Posted: Mon Jun 10, 2024 11:06 am
by dubkitty
i just discovered the joys of running the HR-16 in stereo through the MUZA 9000 reverb/delay. all of a sudden i'm King Tubby's lame cousin. now i'm thinking about running the drums through the entire pedalboard to see what kind of fucked-up stuff i come up with. the pre-processing board should have all kinds of possibilities for doing interesting shit to drum samples between its multiple fidelity-reducers and the So High So Low filter pedal.

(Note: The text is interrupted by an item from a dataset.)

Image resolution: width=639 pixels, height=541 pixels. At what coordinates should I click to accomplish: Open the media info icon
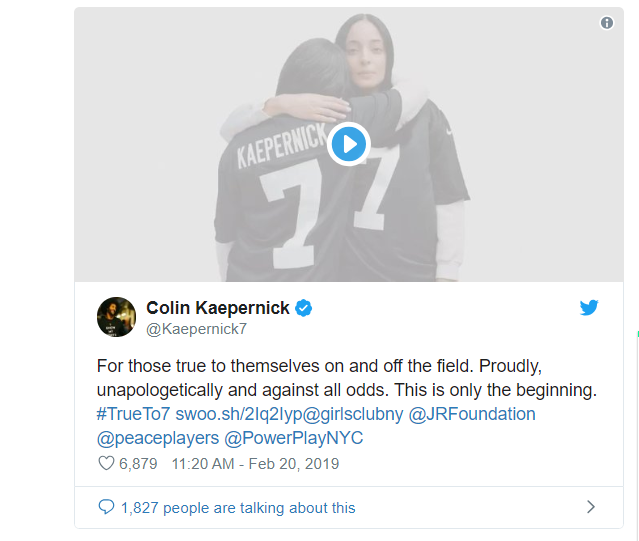pyautogui.click(x=606, y=23)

yesterday i figured out how to get dub-style fx applied only to, say, the snare and kick without having to futz with knobs or turn anything on/off...the HR-16 is stereo, and you can place each individual voice 3 notches to left/right. you can also assign different voices to each pad than it says on the can. so what i can do is assign a couple of the unused pads--say, Claps or Perc 1-4--to the snare and kick, pan those hard right, pan everything else hard left, run the right channel only through the MUZA, write the hits i want to echo (echo) ((echo)) to the auxiliary pads, and sum to mono when going into the recorder/desk/etc. i love figuring out kludgy ways to make electronics do more than they're strictly meant to do. that's where the fun comes in, and the art. i already use the extra pads for sneaky stuff like tuning snare/kick samples -1 to the main sample to lend realism to rolls and fills, adding tiny bits of ride cymbal bell to individual notes to give a pattern a more realistic texture, and adding rimshot snare to snare hits i want to particularly POP.

i'm thinking about getting a synthesizer...i have a huge Casio sample-playback general-purpose keyboard that's good for pianos, organ, sax, and other stuff but has no real synthesis capablilties and a lot of the post-1990 music i like that's not "electronic music" per se uses synths for atmosphere and world-building. Rozi Plain works with a synth player called Danalogue who does lovely stuff, and the whole Beta Band/Steve Mason/Lone Pigeon/The Aliens ecosystem is rife with burbly analog synth goodness. given my enjoyment of Danalogue's stuff, i'd like to check his main synth out, but he uses Roland Juno 60s which are long out of print and go for $2500+ used. Behringer is supposed to have a Juno 60 clone in the pipeline, but that's down the road. he also uses a Moog Grandmother, which is more reasonably priced and quite appealing. i don't know if it'd do everything i want, but then i really don't know exactly what i want to do. i'm also thinking about the Behringer re-rub of the Pearl Syncussion, which seems like an interesting addendum to the HR-16 which could talk to it via MIDI. sync those up and things could get dense.

Re: Making electronic music is hard!

Posted: Tue Oct 22, 2024 5:35 pm
by D.o.S.
PanicProne wrote: Tue Jun 04, 2024 3:30 pm Back at it. Pulled out my synths last weekend after not playing them for a loooong time and I still don't understand how to work the DFAM. It's like once I learn I forget again. I really lack the mathematical understanding in many ways. Mother 32 works better, as seems more (for lack of a better word) "melody-based" and has an actual keyboard, which brings it closer to what I'm used to, I guess. But yeah. Synths just seem so much more difficult than I initially though and hoped and I've yet to really find an approach to them that suit me. It's made mer respect people who make electronic music a lot more, for sure, but yeah. Very frustrating.
Do you think - maybe - that beyond the workflow differences it may also be a goal thing, and you might work better trying to go further (back and faster) by doing something like a cover of a song you enjoy?